Les féministes de NousToutes a annoncé notamment qu'elles organiseraient une remise "d'autres prix - moins glorieux -, afin que le rideau se lève sur la protection que leur accorde le monde des arts et du cinéma".

Enfonçant le clou, l'actrice Adèle Haenel, qui a créé un séisme dans le cinéma français en novembre en accusant le réalisateur Christophe Ruggia d'"attouchements répétés" quand elle était adolescente, a estimé dans un entretien au New York Times que la France avait "complètement raté le coche" de #MeToo. La comédienne de 31 ans, en lice pour le César de la meilleure actrice pour "Portrait de la jeune fille en feu", a mis en garde : "distinguer Polanski, c'est cracher au visage de toutes les victimes.

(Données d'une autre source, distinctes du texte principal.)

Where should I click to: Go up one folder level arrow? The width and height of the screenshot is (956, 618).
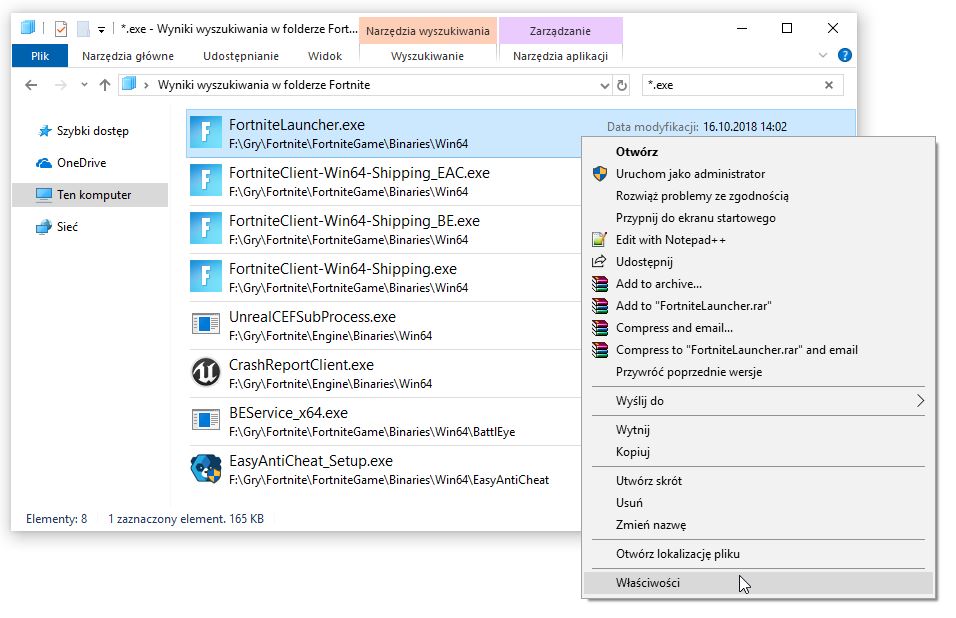(x=105, y=85)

Ca veut dire 'ce n'est pas si grave de violer des femmes'".

Quant au ministre de la Culture, Franck Riester, il a déclaré ce 28 février chez nos confrères de France Info qu'un César de meilleur réalisateur pour Roman Polanksi "serait un symbole mauvais par rapport à la nécessaire prise de conscience que nous devons tous avoir dans la lutte contre les violences sexuelles et sexistes, c'est à chacun et chacune des votants (...) de prendre ses responsabilités" :
 

Quelques jours après la condamnation de l'ex-magnat d'Hollywood Harvey Weinstein - reconnu coupable d'agression sexuelle et de viol -, étape importante pour le mouvement #MeToo - le réalisateur Roman Polanski a annoncé, la veille de la cérémonie, qu'ils n'assisterait pas à la cérémonie.